抜粋本文 -

╭──

ハイブリッド免疫の解析
2026-07-14 14:40:25

新型コロナ対策におけるハイブリッド免疫のメカニズムを明らかに

新型コロナにおけるハイブリッド免疫の仕組み



新型コロナウイルス感染症(COVID-19)のワクチン接種と過去感染がもたらす「ハイブリッド免疫」について、鹿児島大学ヒトレトロウイルス学共同研究センターの松田幸樹准教授と前田賢次教授を中心とした研究グループが重要な研究成果を発表しました。共同研究には国立健康危機管理研究機構(JIHS)や熊本大学も関与しており、この研究は新型コロナウイルスのオミクロン変異株に対する免疫機構の理解に貢献しています。

ハイブリッド免疫とは何か?

╰──

データ抜粋 -
╭──

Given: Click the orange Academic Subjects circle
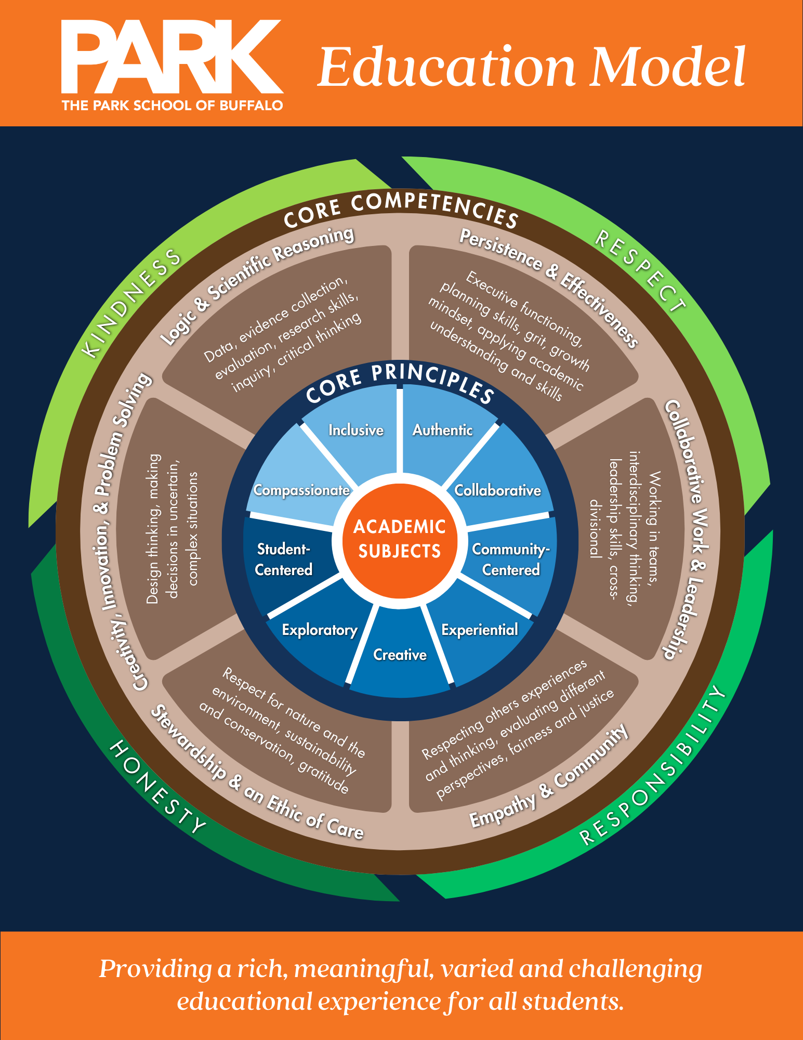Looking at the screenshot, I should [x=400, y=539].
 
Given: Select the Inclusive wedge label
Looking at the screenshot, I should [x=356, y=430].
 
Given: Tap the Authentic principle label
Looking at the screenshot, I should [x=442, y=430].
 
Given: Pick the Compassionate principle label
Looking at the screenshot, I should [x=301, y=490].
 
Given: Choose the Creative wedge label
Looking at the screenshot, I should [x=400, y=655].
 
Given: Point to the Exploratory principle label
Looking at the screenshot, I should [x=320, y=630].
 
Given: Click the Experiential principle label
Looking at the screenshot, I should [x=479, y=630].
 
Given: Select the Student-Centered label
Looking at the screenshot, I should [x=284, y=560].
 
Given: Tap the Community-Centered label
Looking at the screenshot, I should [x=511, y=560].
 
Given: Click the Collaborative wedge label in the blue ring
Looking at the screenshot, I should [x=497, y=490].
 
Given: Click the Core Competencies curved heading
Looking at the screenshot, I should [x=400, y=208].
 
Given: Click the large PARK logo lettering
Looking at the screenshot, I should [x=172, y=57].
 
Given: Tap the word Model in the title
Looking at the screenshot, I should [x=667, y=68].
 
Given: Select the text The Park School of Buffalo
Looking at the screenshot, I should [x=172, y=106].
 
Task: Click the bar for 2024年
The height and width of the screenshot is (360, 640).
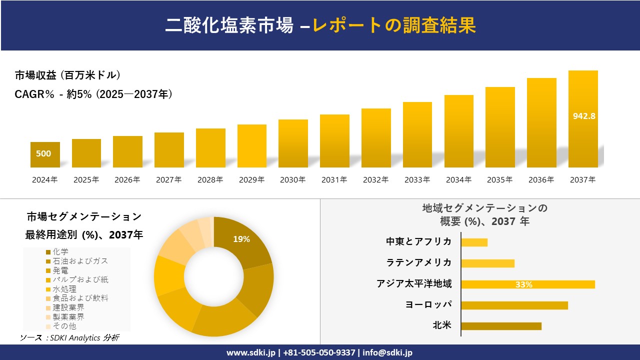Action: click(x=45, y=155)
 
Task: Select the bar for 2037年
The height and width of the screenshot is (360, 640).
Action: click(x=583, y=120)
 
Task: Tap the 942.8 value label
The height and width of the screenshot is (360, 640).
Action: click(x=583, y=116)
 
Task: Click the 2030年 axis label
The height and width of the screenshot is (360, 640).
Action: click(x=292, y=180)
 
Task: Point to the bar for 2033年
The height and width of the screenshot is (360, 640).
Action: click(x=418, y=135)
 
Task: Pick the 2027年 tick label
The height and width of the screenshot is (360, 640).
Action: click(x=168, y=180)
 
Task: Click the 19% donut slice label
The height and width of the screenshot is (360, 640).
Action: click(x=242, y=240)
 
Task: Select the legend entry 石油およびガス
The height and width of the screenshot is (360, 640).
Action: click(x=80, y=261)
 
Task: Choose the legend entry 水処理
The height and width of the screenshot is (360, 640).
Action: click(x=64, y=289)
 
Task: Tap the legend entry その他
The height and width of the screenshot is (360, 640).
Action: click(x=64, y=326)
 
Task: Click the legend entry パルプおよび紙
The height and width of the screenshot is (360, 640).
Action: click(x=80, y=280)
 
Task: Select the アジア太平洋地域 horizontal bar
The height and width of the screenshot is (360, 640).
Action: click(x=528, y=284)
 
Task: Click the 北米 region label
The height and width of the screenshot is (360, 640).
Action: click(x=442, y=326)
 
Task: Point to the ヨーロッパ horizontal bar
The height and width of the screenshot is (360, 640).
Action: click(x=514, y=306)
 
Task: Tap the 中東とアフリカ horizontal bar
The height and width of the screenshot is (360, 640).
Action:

╰──
╭──

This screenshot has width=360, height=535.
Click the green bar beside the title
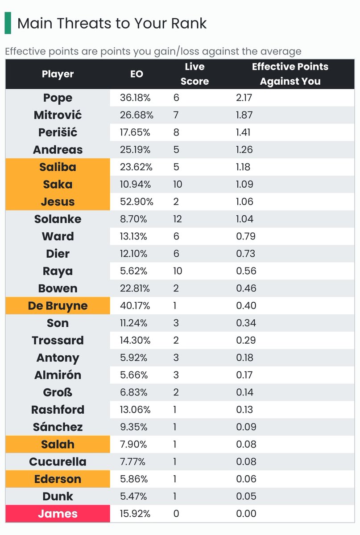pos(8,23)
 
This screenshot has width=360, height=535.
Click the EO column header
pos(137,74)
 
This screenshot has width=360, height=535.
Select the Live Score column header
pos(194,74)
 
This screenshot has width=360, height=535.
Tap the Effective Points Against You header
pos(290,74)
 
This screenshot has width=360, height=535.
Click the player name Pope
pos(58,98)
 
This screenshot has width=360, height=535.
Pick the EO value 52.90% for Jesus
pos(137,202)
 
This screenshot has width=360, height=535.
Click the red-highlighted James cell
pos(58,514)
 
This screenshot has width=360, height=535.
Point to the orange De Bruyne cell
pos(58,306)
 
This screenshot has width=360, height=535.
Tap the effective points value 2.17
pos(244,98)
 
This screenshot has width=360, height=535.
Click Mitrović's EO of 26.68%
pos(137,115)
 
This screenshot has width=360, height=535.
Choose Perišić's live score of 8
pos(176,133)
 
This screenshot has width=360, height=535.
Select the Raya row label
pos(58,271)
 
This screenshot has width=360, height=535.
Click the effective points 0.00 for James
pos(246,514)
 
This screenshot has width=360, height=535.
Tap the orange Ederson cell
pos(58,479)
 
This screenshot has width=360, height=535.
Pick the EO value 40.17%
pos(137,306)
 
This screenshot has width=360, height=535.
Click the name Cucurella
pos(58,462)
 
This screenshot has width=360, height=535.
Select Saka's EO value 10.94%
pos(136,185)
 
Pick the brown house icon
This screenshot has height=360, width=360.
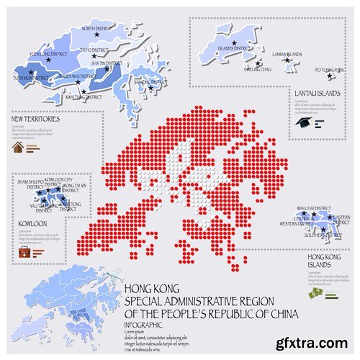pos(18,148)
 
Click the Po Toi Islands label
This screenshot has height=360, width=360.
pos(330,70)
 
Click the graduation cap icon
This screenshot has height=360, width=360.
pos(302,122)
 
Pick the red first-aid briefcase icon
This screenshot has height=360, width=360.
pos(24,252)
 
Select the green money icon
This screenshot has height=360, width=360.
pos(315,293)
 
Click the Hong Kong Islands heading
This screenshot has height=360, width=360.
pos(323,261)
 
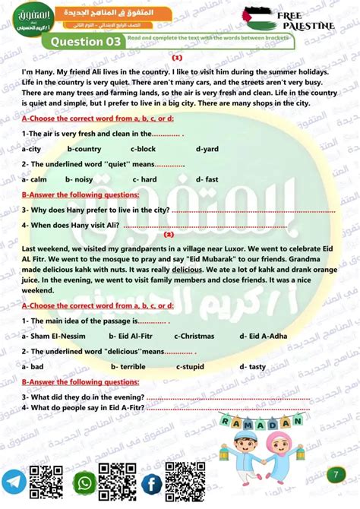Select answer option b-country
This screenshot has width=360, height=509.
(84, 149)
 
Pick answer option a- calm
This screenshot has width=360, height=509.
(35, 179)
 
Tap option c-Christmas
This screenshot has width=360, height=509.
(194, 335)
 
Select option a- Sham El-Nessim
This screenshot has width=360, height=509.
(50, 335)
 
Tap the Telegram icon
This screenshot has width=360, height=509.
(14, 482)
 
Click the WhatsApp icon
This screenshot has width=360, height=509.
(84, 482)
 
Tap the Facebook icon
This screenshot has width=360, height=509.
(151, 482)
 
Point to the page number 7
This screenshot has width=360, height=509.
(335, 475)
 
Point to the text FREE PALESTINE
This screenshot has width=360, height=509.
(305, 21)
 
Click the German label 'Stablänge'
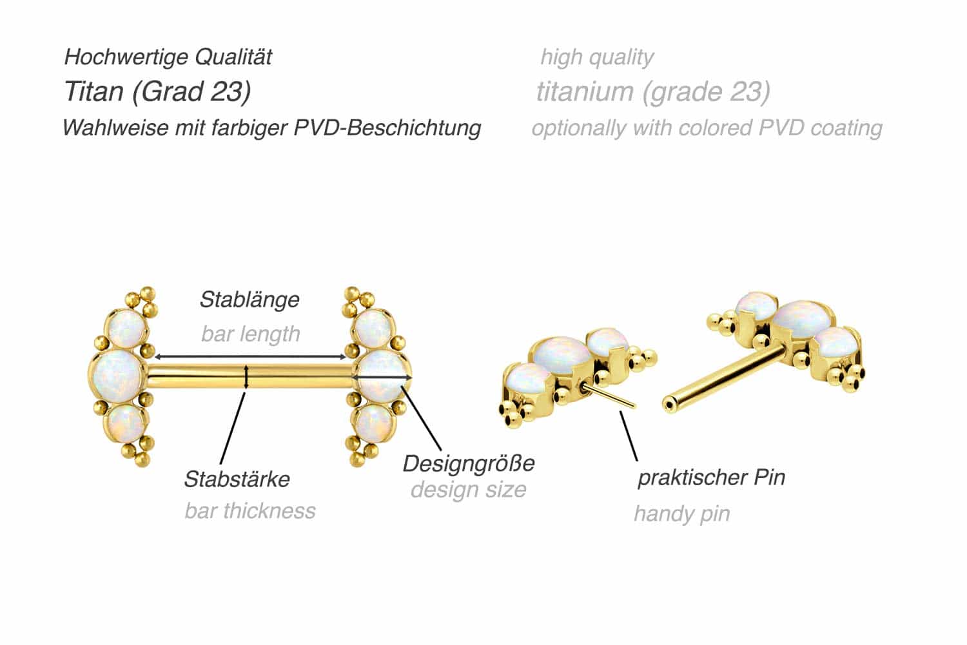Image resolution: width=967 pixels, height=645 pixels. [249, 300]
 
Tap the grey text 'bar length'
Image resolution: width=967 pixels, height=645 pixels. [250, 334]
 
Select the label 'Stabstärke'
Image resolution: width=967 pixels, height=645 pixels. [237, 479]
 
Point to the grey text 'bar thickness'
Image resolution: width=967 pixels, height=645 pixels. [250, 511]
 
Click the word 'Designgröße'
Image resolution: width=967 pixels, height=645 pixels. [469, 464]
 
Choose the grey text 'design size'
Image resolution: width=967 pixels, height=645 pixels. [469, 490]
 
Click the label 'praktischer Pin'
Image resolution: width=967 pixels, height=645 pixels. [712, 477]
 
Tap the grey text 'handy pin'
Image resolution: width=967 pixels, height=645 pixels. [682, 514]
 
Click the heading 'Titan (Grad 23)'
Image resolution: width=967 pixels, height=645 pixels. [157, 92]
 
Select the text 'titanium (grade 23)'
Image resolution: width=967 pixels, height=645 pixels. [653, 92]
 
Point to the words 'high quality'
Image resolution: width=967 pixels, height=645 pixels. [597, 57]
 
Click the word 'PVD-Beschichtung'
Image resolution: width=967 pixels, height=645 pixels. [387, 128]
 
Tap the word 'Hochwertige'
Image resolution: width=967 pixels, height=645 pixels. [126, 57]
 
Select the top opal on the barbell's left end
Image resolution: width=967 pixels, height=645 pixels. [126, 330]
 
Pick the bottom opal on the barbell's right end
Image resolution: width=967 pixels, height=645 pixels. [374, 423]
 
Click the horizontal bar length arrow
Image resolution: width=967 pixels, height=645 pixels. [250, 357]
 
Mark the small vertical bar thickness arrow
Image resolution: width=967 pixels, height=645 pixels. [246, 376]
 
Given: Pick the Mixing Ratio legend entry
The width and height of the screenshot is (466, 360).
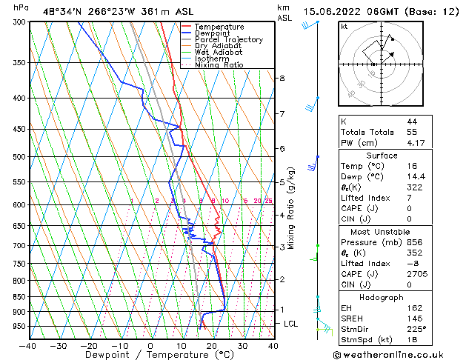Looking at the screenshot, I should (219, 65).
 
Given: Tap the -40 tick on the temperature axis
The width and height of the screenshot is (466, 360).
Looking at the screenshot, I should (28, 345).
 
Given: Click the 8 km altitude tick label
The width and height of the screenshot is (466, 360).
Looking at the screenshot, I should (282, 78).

╰──

課題内容 -
A: ハイブリッド免疫に関する記事に基づき、次の問いに答えてください。
(i) 研究グループの中心となった研究者は誰ですか。
(ii) 共同研究に関与した機関として、鹿児島大学のほかにどこが挙げられていますか。
(iii) この研究は、どの変異株に対する免疫機構の理解に貢献していますか。
B: ハイブリッド免疫に関する記事の次の一文を英語に訳してください。「共同研究には国立健康危機管理研究機構(JIHS)や熊本大学も関与しており、この研究は新型コロナウイルスのオミクロン変異株に対する免疫機構の理解に貢献しています。」
C: ハイブリッド免疫に関する記事の「ハイブリッド免疫の解析」から「機構の理解に貢献しています。」までの部分を、一字も変えずに再現してください。
データは本文とは別の出典から取得したものです。

解答欄 -
A:
(i) 鹿児島大学ヒトレトロウイルス学共同研究センターの松田幸樹准教授と前田賢次教授です。
(ii) 国立健康危機管理研究機構(JIHS)と熊本大学です。
(iii) 新型コロナウイルスのオミクロン変異株です。

B: The joint research also involved the Japan Institute for Health Security (JIHS) and Kumamoto University, and this study contributes to the understanding of the immune mechanisms against the Omicron variant of the novel coronavirus.

C:
ハイブリッド免疫の解析
2026-07-14 14:40:25

新型コロナ対策におけるハイブリッド免疫のメカニズムを明らかに

新型コロナにおけるハイブリッド免疫の仕組み



新型コロナウイルス感染症(COVID-19)のワクチン接種と過去感染がもたらす「ハイブリッド免疫」について、鹿児島大学ヒトレトロウイルス学共同研究センターの松田幸樹准教授と前田賢次教授を中心とした研究グループが重要な研究成果を発表しました。共同研究には国立健康危機管理研究機構(JIHS)や熊本大学も関与しており、この研究は新型コロナウイルスのオミクロン変異株に対する免疫機構の理解に貢献しています。